§ What is expected
Send back the line that contains "This screenshot has height=601, width=567." and all lines following it through the end of the data below, exactly, omitting pictures.

### Provided material

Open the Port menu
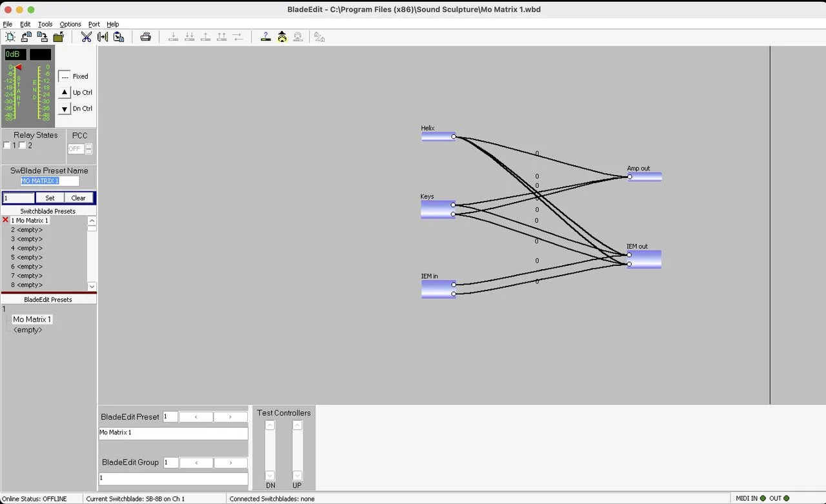 point(94,24)
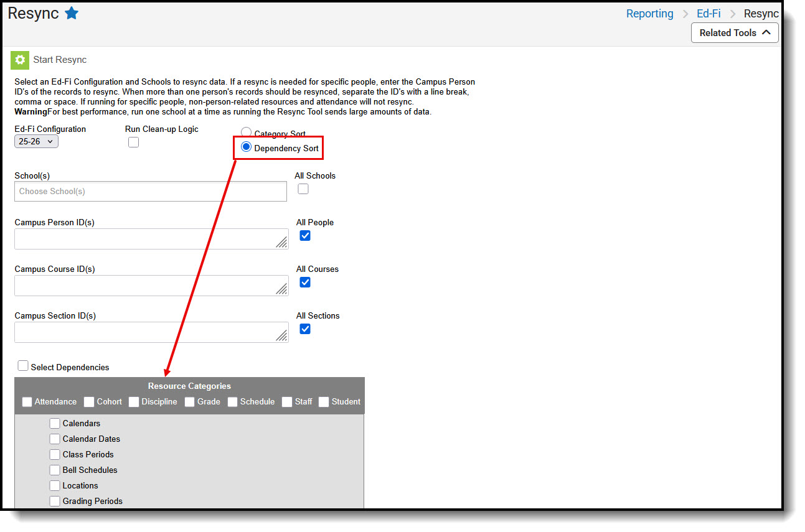
Task: Click the green Start Resync gear icon
Action: 21,60
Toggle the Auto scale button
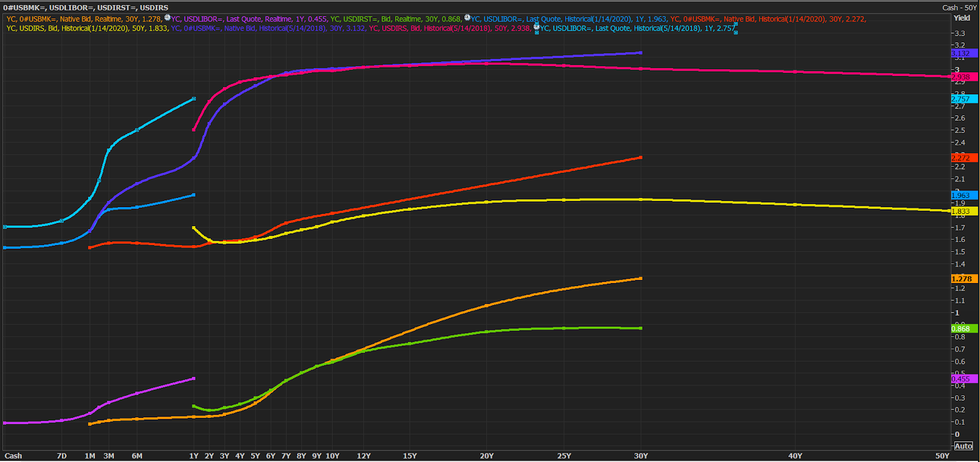The width and height of the screenshot is (980, 462). tap(963, 446)
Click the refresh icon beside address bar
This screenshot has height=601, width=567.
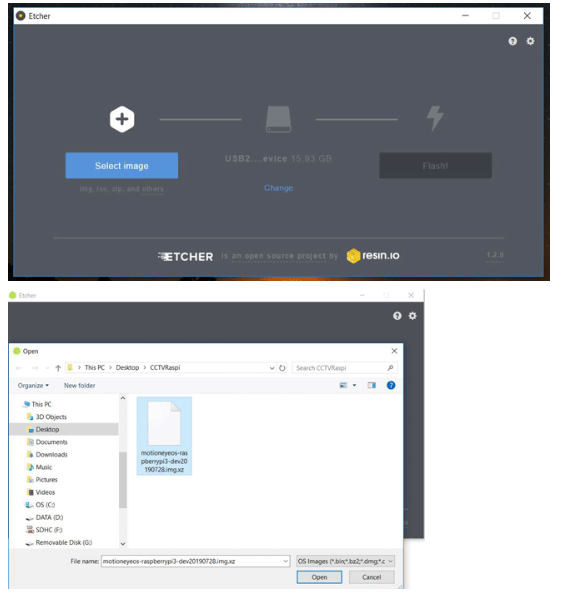point(282,368)
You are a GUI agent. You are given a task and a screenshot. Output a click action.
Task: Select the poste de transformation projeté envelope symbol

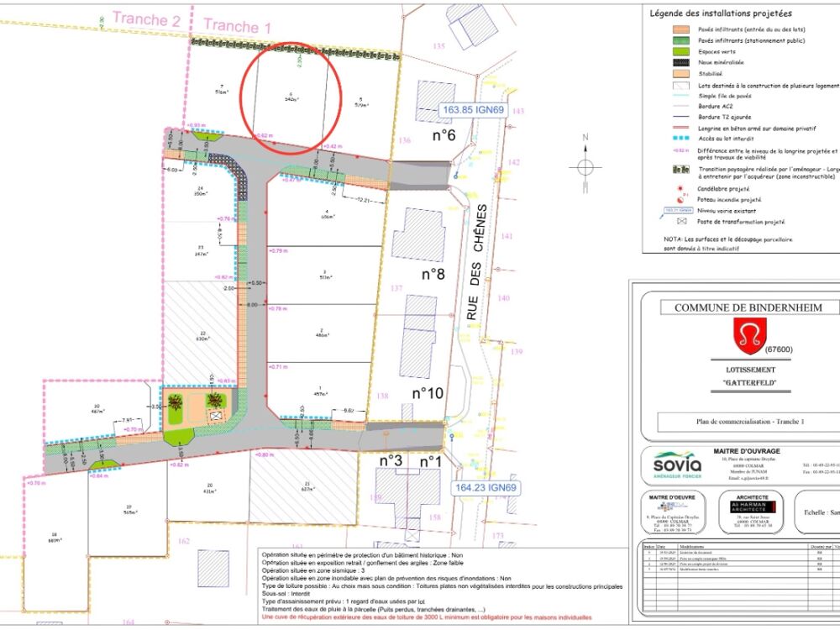click(681, 221)
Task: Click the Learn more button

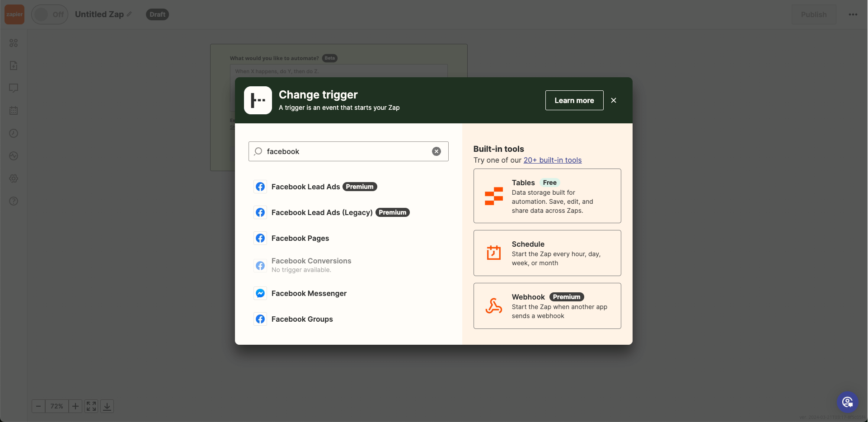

######

§ Answer section
This screenshot has height=601, width=567.
point(282,368)
You are a GUI agent. You are given a task and a screenshot. Output a click action.
Task: Select the poste de transformation projeté envelope symbol

click(681, 221)
Task: Click the Learn more button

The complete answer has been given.